Mencermati kondisi demikian, maka secara sosio-legal, tentu sangat beralasan ketika muncul kekhawatiran dunia hukum yang dijalankan juga oleh pada advokat akan semakin mengalami keterpurukan. Ketiadaan pengawasan yang ketat dari satu organisasi advokat yang memiliki legitimasi (single bar system), ketiadaan seleksi yang ketat terhadap calon-calon advokat pada saatnya berpotensi menurunkan mutu dari advokat sebagai akibat tidak standarnya proses yang dijalani, dan kekhawatiran munculnya fenomena ‘kutu loncat’ ketika terjadi pelanggaran kode etik oleh seorang oknum advokat yang dengan mudah beralih ke organisasi profesi advokat bersistem multi bar akibat munculnya banyak organisasi profesi advokat.
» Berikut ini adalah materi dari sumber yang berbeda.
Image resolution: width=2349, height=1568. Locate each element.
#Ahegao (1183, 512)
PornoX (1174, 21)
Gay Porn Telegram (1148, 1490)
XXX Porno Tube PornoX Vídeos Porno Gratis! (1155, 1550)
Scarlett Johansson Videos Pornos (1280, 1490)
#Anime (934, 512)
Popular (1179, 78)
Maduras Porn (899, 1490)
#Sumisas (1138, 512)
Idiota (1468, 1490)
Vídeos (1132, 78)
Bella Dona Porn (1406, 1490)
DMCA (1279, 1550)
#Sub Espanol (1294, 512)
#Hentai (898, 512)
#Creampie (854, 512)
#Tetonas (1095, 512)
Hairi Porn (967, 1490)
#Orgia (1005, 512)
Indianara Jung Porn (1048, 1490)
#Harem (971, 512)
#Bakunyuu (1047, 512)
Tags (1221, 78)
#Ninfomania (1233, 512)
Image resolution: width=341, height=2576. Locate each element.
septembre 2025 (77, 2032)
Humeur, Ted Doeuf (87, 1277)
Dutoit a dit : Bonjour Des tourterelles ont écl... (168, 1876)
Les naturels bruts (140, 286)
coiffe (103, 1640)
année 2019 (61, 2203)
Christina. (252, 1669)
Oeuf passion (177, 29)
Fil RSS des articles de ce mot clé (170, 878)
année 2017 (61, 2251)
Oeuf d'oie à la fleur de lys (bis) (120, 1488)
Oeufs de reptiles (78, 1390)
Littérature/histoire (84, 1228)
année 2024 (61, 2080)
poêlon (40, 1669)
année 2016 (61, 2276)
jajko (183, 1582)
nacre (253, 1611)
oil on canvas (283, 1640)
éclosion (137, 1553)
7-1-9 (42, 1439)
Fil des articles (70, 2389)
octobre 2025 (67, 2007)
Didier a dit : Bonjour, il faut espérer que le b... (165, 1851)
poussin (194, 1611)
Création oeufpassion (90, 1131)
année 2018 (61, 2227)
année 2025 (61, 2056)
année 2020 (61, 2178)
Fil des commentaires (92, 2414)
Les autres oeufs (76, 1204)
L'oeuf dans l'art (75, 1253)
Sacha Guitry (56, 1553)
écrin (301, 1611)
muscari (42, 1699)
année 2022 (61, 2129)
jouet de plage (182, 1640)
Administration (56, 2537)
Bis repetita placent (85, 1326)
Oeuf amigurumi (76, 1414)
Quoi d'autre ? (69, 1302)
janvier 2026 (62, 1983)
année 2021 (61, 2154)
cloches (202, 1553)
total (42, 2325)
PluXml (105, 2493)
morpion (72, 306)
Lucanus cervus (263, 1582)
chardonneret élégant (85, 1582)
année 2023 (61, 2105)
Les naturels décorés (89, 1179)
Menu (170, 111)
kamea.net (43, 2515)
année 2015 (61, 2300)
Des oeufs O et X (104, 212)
Pada kulminasi yang lebih luas, kebutuhan yang demikian besar dari masyarakat mengenai perlindungan dan pemenuhan hukum merupakan urgensi yang tidak bisa ditawar lagi, masyarakat yang memasuki esoterisme dan buta akan hukum menjadi prioritas untuk dilindungi hak-haknya. Pada konteks demikian hak-hak masyarakat harus dilindungi oleh orang-orang yang paham hukum, dan tentu saja salah satu yang dianggap mengerti hukum dan bersedia memberikan perlindungan hukum adalah advokat.